##### Provided material

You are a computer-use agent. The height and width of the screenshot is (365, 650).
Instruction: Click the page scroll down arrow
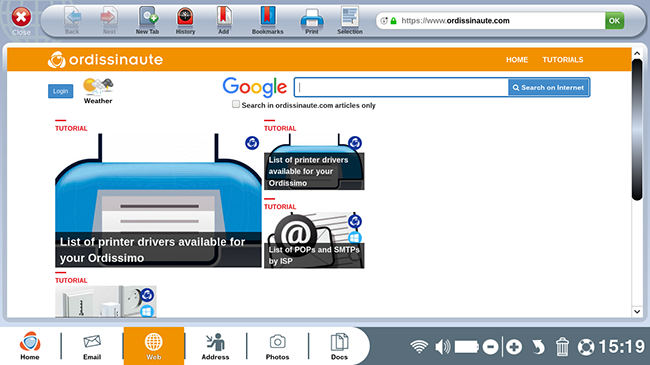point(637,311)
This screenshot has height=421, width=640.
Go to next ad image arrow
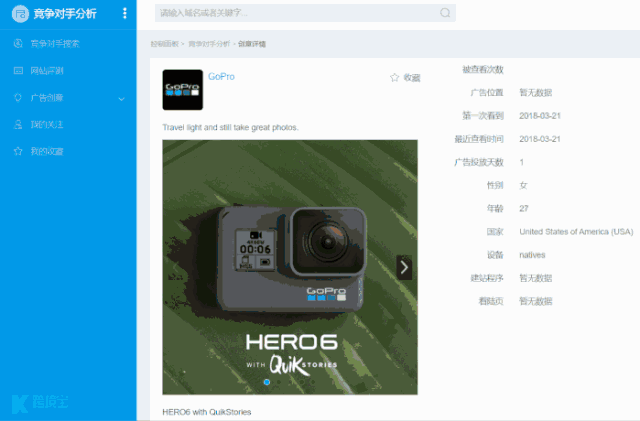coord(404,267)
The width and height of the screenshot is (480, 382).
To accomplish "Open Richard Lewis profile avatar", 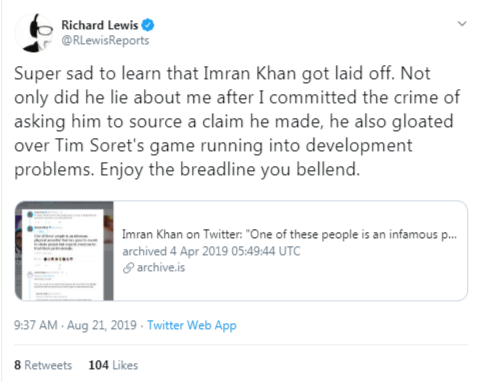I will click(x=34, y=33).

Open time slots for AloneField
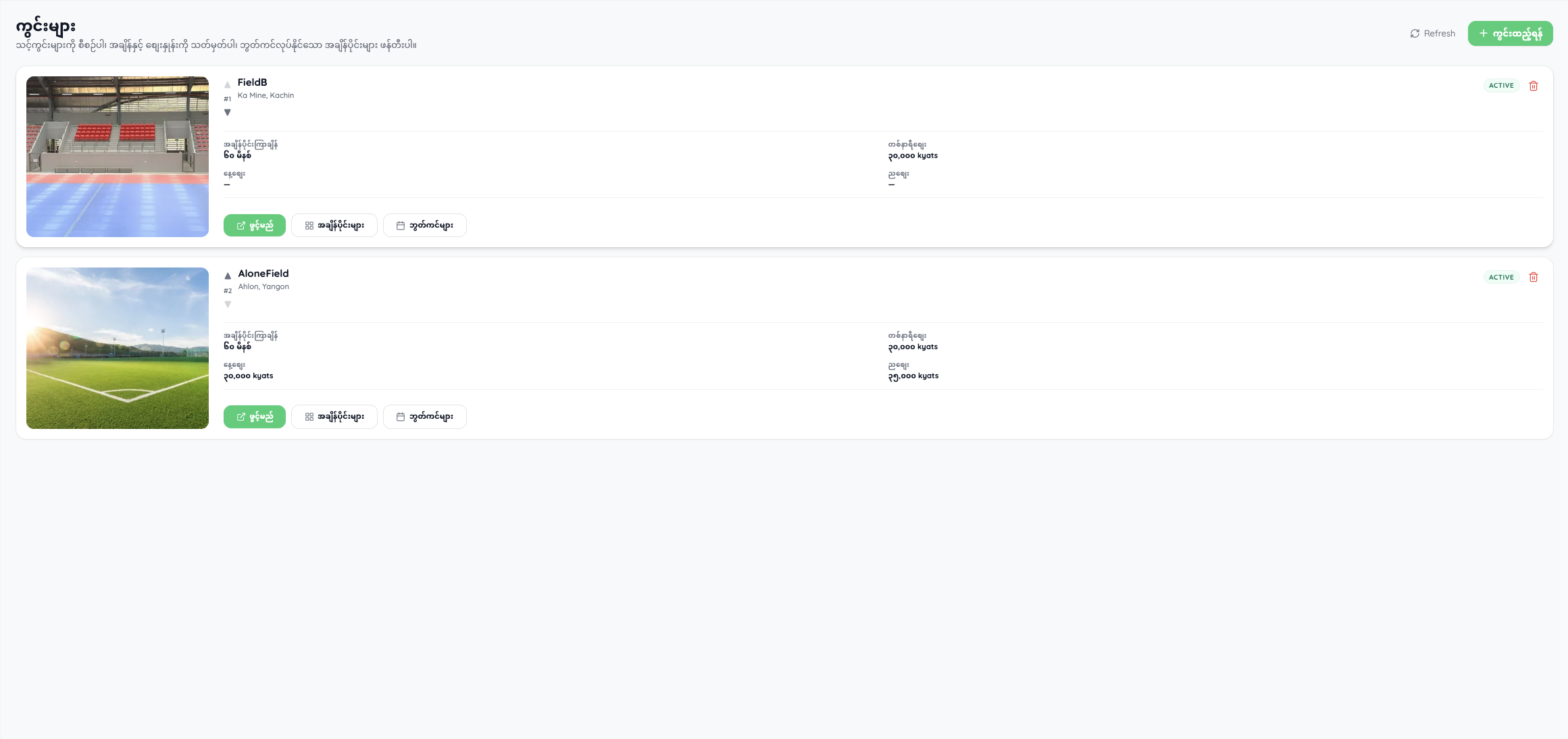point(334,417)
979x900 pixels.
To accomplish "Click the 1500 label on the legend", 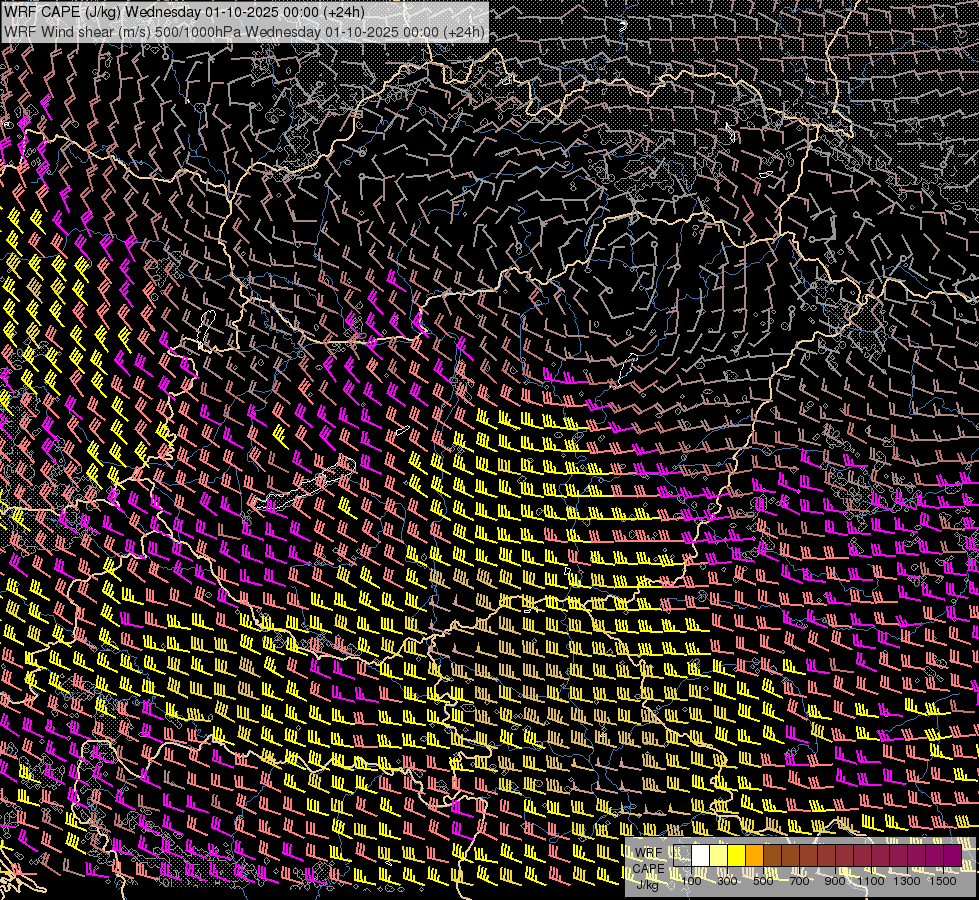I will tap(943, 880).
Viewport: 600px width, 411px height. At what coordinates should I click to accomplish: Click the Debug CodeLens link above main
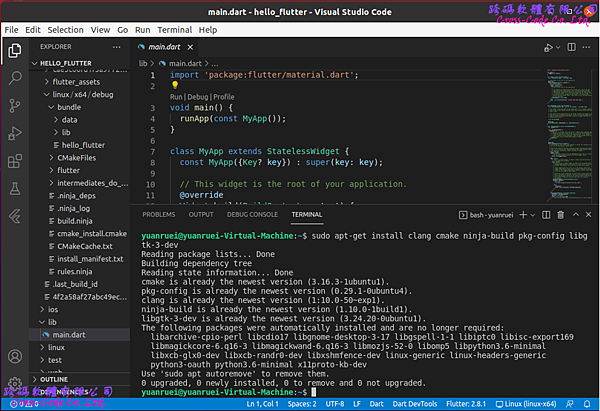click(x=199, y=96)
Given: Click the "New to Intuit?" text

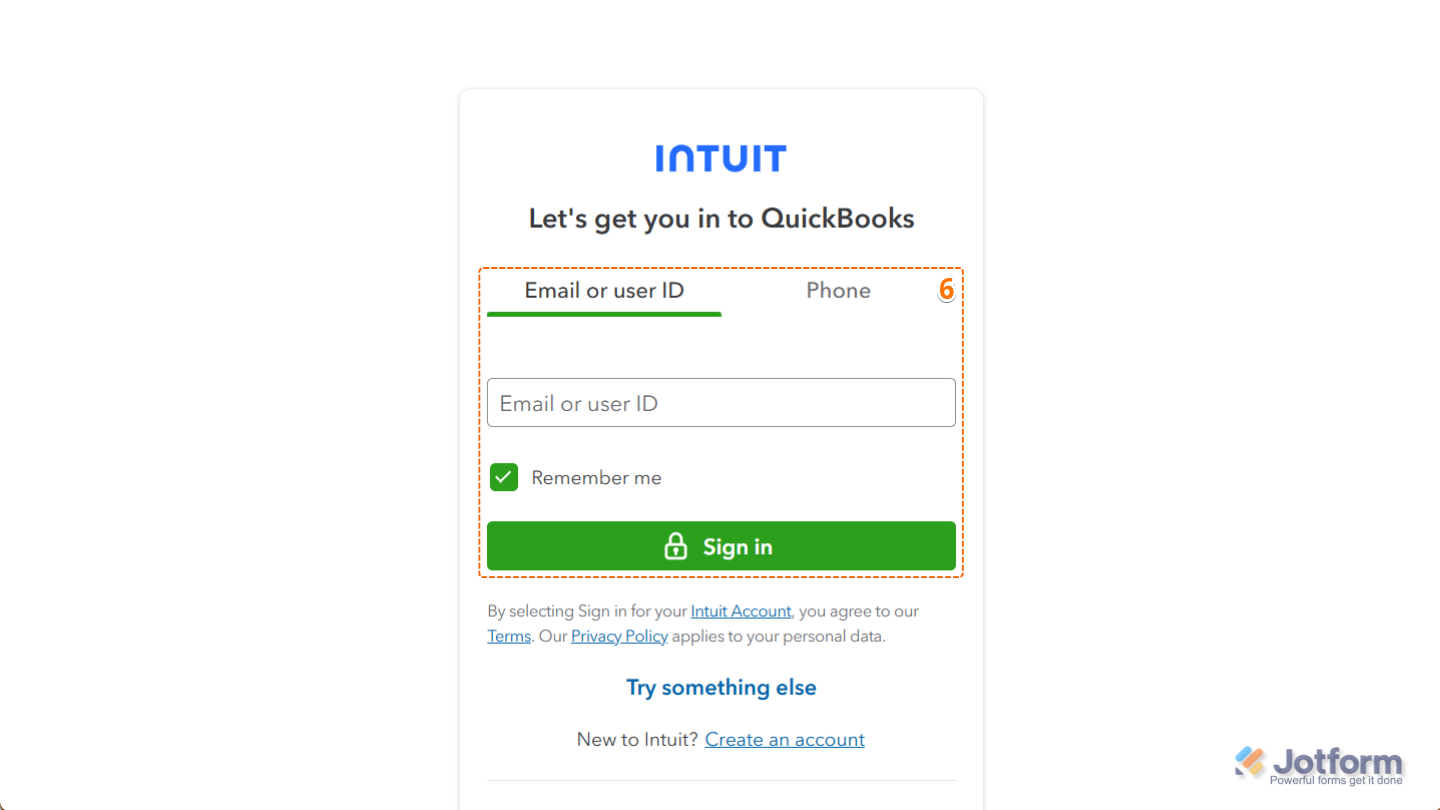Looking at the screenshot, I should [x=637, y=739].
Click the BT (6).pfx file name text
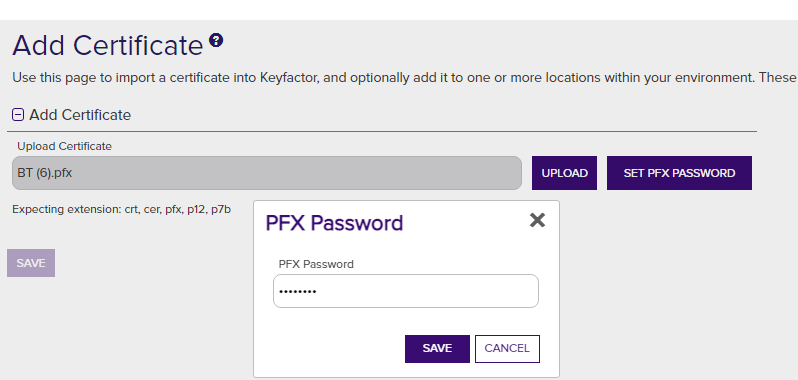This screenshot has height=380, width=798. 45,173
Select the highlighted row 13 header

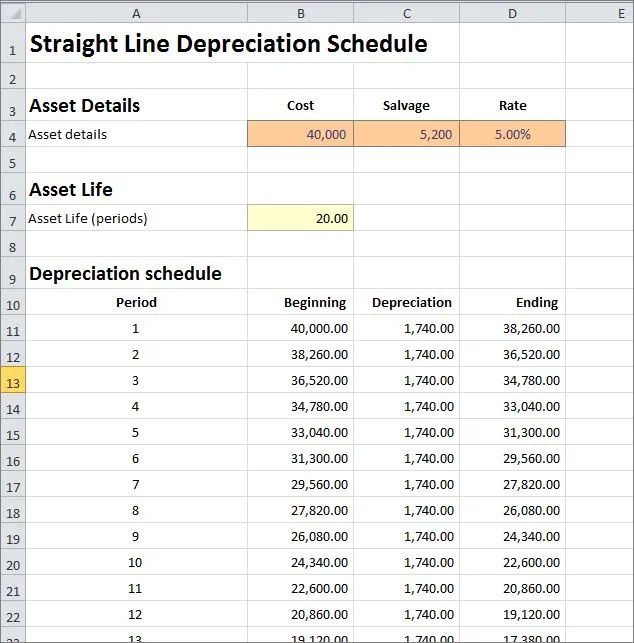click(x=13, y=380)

##########

» **Requirement**
Substitute "Debug CodeLens button" for "Debug CodeLens link" in the stretch from the line that contains "Viewport: 600px width, 411px" through the line that contains "This screenshot has height=380, width=798.", and give only those lines again with nothing else changed. Leave the pictures out of the answer.

» **Result of the task**
Viewport: 600px width, 411px height. At what coordinates should I click to accomplish: Click the Debug CodeLens button above main
click(x=199, y=96)
Given: Click the "New to Intuit?" text

Looking at the screenshot, I should [x=637, y=739].
Click the BT (6).pfx file name text
This screenshot has height=380, width=798. 45,173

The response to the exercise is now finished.